The amendments (which will be brought forward ‘when parliamentary time allows’) would
enable the FCA to clarify the scope of the PRIIPs Regulation through its rules
although the definition of a PRIIP would not change, this move would address ambiguities (present and future) in relation to whether certain types of investment product – such as corporate bonds – were in scope
replace ‘performance scenario’ with ‘appropriate information on performance’ in the PRIIPs Regulation
The PRIIPs Regulation requires PRIIPs manufacturers to include performance scenarios in the KID, with the methodology for calculating these scenarios being set out in the PRIIPs Level 2 RTS.
This, though, has attracted a great deal of criticism from the asset management industry and others – for more detail, see Q.5 in our FAQs on the PRIIPs KID.
HM Treasury is proposing to replace the term ‘performance scenario’ in the PRIIPs Regulation with ‘appropriate information on performance’. The FCA could then amend the RTS and clarify what information on performance should be provided in the KID – with enough flexibility to allow past performance if felt desirable.
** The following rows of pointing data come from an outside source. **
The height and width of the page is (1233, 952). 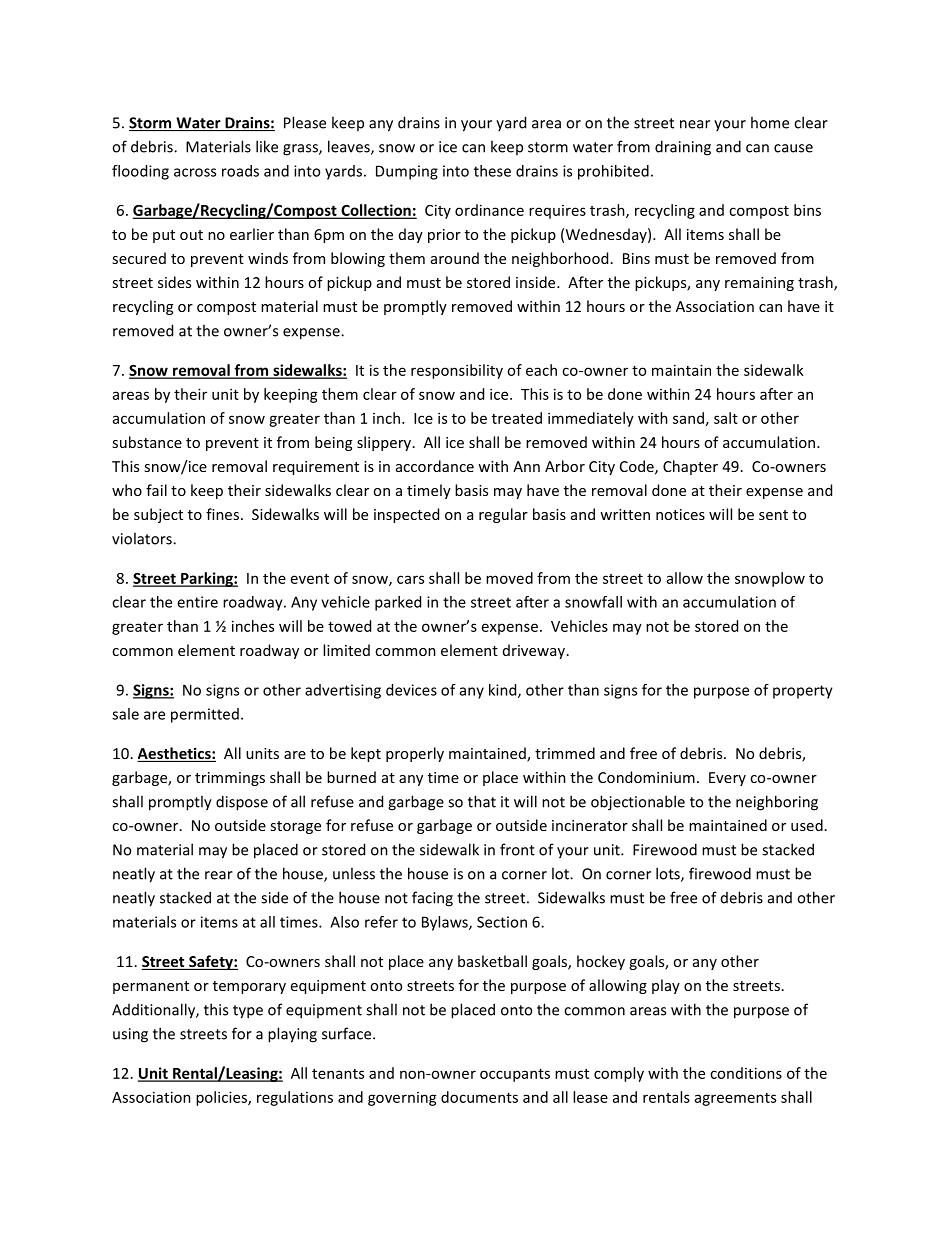 I want to click on rear, so click(x=219, y=875).
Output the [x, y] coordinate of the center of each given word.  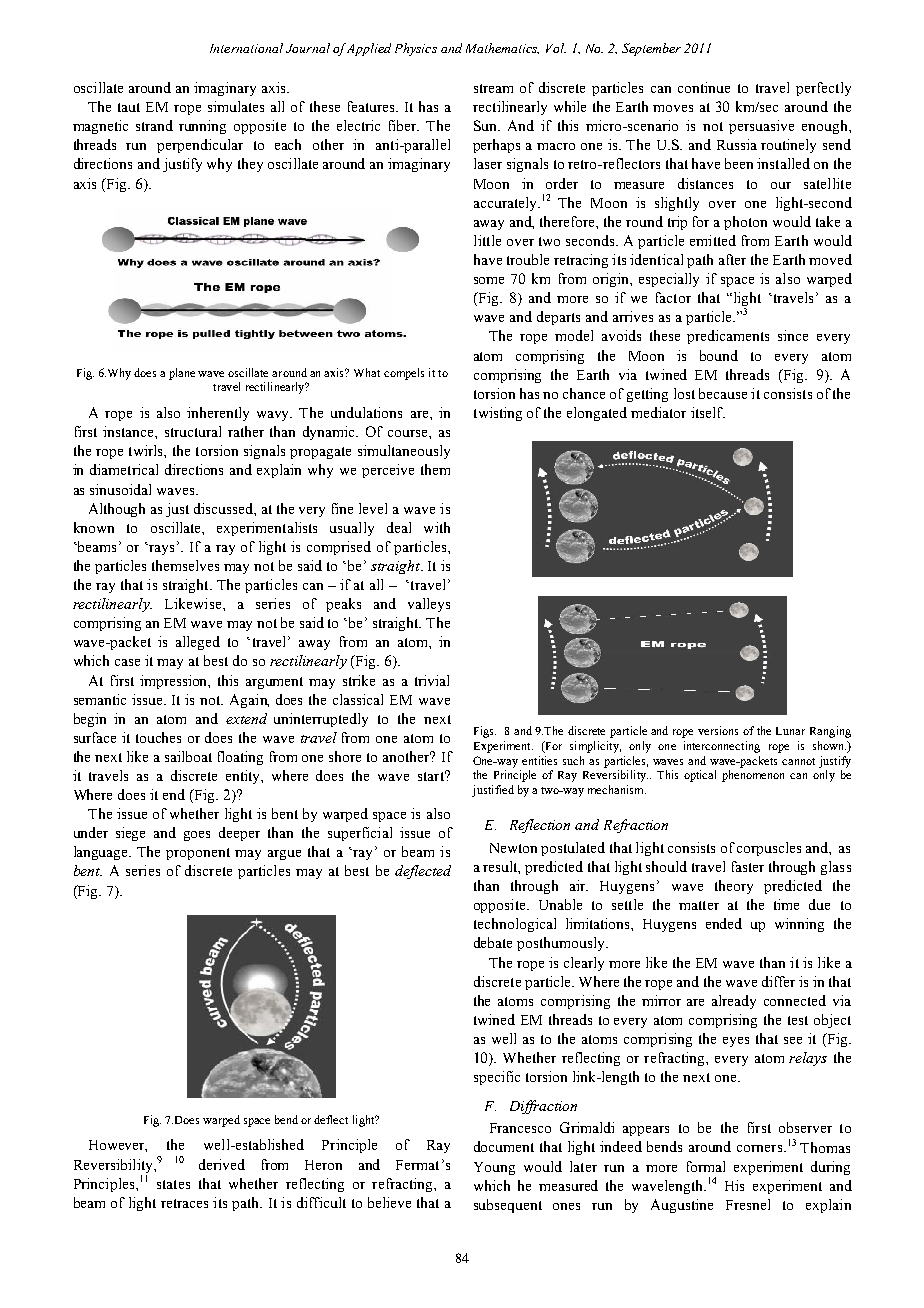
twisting [498, 414]
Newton [513, 848]
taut [129, 107]
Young [494, 1168]
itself [708, 412]
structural [193, 431]
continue [704, 87]
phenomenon [753, 776]
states [173, 1184]
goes [197, 836]
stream [493, 88]
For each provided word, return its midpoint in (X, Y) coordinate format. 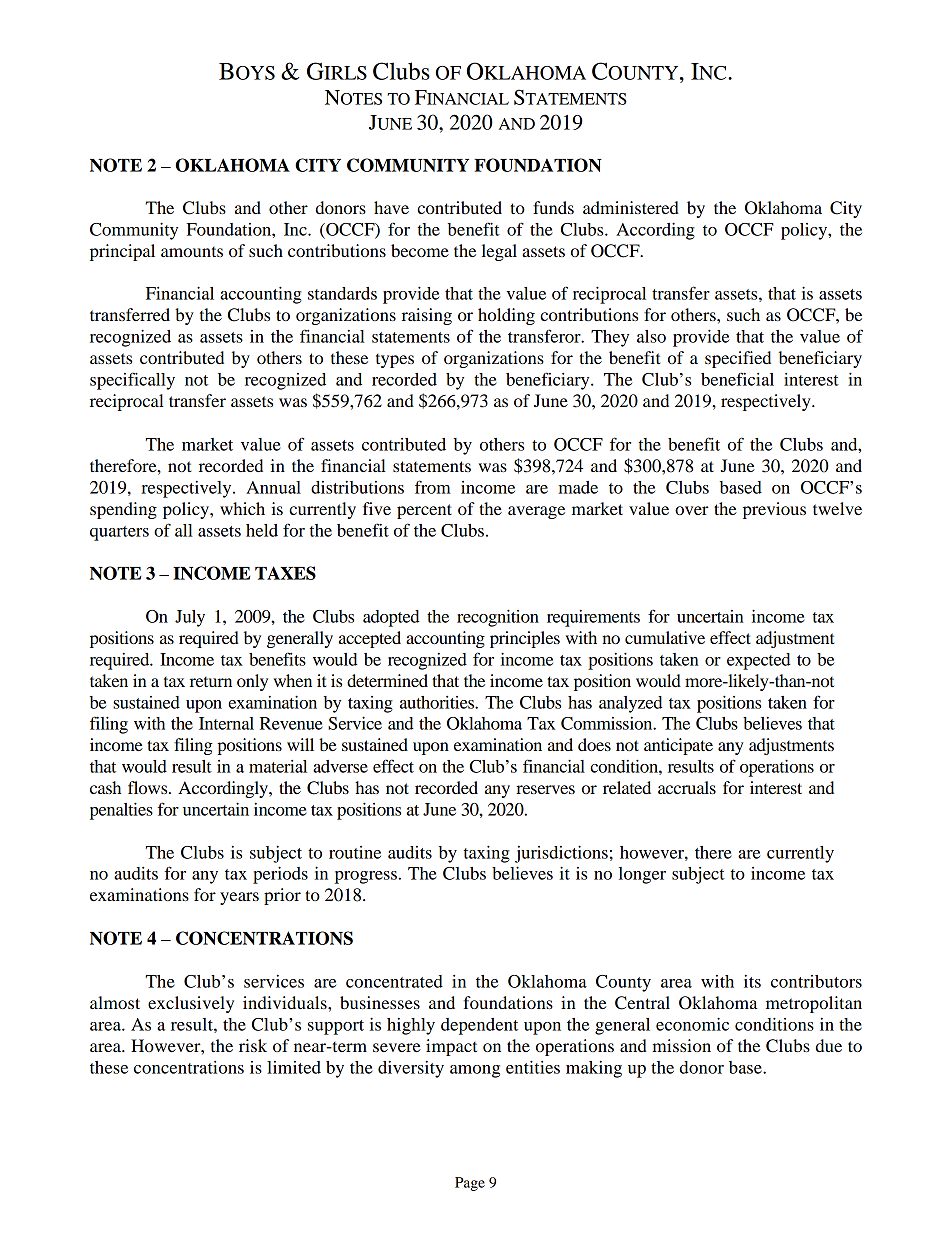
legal (499, 252)
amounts (192, 252)
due (829, 1045)
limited (294, 1067)
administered (631, 207)
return (211, 682)
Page (470, 1184)
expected (759, 661)
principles (525, 639)
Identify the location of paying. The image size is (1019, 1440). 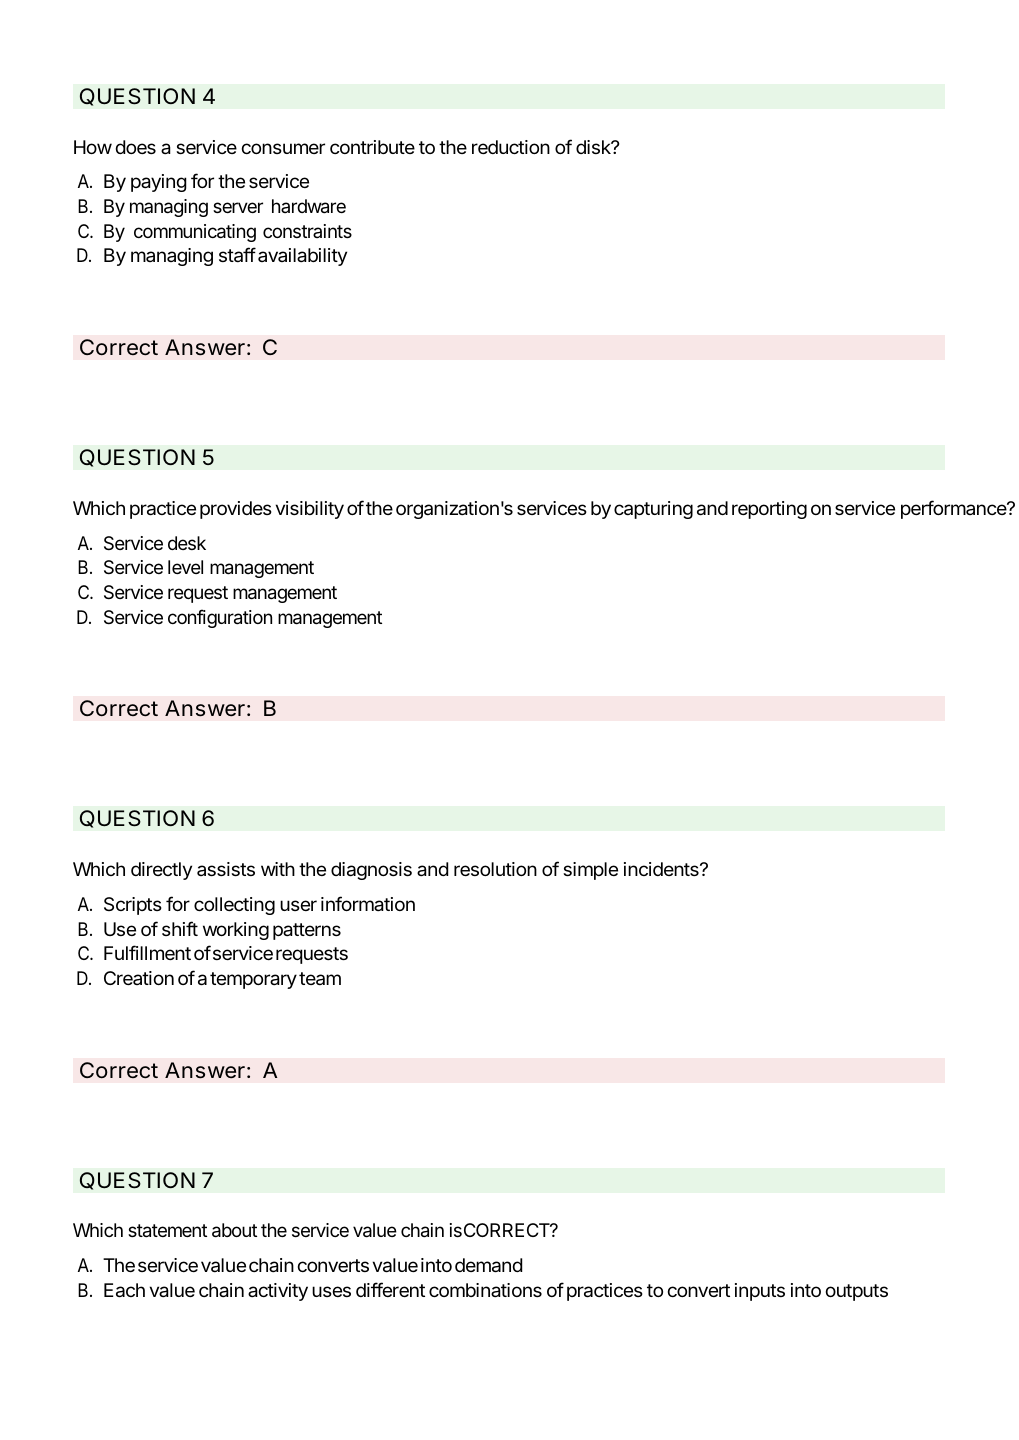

empower HM Treasury to extend the current UCITS exemption by up to five years
As things stand, UCITS must produce a KIID under the UCITS Directive but are exempted from having to provide a PRIIPs KID as well. This ‘UCITS exemption’ is set to run out on 31 December 2021,
Since HM Government “currently considers that the existing rules for UCITS disclosure are satisfactory” and is proposing to undertake a review of the UK framework for investment product disclosure, it is proposing to delegate power to HM Treasury to extend the UCITS exemption for "up to a maximum of five years" (to 31 December 2026).
This gives HM Treasury time to consider how (and when) best to bring about the transition to whatever domestic successor to a UCITS results from the review referred to above.